- [PROBLEM DETAILS]:
Continue the article about Mark Grinstaff's local drug delivery research for mesothelioma and esophageal cancer, picking up after its last sentence.
(DOCUMENT EXCERPT Opens)
By Sara Elizabeth Cody
When it comes to treating cancer, one BU researcher is going local. Professor Mark Grinstaff (BME, MSE, Chemistry, MED) recently published two studies that offer new approaches to the treatment of two intractable cancers—mesothelioma and esophageal cancer—by delivering therapeutic agents directly to the tumor site.
“Local drug delivery allows us to maximize drug dose at the disease site while reducing drug exposure to the rest of the body,” says Grinstaff. “This approach affords significantly fewer negative side effects, like hair loss and an overall decrease in the immune system, which are common with conventional intravenous chemotherapy treatments.”
The first study, published in Scientific Reports, describes a highly targeted approach to treating mesothelioma, an aggressive and highly fatal cancer associated with asbestos exposure. Mesothelioma progresses locally, Grinstaff noted, and current chemotherapy treatments—which infuse toxic drugs throughout the body for a relatively brief period—have not been effective in extending survival.
(DOCUMENT EXCERPT Closes)
(PROVIDED RECORDS Opens)
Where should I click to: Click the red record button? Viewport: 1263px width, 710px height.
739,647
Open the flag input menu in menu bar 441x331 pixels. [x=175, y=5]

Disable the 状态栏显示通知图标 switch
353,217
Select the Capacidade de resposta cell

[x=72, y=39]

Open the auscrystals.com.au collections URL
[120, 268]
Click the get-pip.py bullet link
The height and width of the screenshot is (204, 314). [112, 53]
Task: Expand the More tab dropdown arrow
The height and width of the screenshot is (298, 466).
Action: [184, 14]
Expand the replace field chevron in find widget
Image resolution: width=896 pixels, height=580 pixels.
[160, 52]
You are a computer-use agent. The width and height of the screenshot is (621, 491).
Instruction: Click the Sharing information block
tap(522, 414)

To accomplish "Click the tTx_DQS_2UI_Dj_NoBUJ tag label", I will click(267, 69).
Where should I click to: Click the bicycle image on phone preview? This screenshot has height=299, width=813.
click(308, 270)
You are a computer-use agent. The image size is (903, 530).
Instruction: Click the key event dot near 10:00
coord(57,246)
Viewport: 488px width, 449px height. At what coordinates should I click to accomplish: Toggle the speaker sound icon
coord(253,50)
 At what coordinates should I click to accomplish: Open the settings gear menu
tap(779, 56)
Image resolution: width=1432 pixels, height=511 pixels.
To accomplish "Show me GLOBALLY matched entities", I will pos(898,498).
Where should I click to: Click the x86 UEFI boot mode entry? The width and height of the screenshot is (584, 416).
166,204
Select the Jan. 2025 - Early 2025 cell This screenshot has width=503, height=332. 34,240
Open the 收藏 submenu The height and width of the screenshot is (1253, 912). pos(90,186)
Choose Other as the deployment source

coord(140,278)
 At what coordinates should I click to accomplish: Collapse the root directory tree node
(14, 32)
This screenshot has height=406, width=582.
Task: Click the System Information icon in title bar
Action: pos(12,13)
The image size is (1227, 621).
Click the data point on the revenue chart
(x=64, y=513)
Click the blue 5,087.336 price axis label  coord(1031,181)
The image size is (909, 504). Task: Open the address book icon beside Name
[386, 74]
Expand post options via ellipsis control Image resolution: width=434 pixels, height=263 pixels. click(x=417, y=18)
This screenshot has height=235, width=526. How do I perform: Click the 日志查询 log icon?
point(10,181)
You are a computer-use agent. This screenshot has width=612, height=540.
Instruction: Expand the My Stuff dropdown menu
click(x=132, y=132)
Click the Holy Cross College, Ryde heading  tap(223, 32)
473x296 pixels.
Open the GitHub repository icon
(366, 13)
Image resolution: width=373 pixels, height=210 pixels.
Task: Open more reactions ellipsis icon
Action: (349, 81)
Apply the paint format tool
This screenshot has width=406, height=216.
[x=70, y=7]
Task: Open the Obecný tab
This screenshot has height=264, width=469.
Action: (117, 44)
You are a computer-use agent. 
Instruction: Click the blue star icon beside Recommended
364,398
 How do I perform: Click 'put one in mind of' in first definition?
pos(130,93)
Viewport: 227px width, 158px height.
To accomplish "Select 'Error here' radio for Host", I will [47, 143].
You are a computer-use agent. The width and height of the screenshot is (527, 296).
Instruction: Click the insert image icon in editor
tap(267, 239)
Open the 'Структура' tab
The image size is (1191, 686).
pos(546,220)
(PROVIDED RECORDS Closes)
- [ANSWER BOX]:
Postdoctoral research associate Aaron Colby prepared 100-nanometer particles that were small enough to enter a cancer cell, but expanded to 1,000 nanometers once exposed to the cell’s low pH level. In addition, the nanoparticles were engineered to attract a chemotherapy drug and draw it away from healthy cells through a process similar to that which causes oil to separate from vinegar. With the particles acting as beacons for the chemotherapy and the cancer cells unable to expel them quickly, the drug spent more time on target while avoiding healthy tissue.
“In our strategy, we are sending in a nanoparticle first and the drug second, which we have found to increase the amount of drug delivered to the tumor itself compared to the current treatment method,” says Colby.
The second study, published in Angewandte Chemie International Edition, reports a novel drug delivery technology to treat esophageal cancer. A common problem that arises with esophageal cancer patients is difficulty swallowing, as a result of the tumor narrowing or blocking the esophagus. Doctors insert a wire mesh stent to open the passageway.
Grinstaff and his research team had the idea to integrate drug delivery with this tool as a one-two punch to focus the drug on the problem itself. Graduate student Julia Wang wrapped a drug-infused polymer sheath around the stent so that when it is stretched, it releases drug directly to the disease site.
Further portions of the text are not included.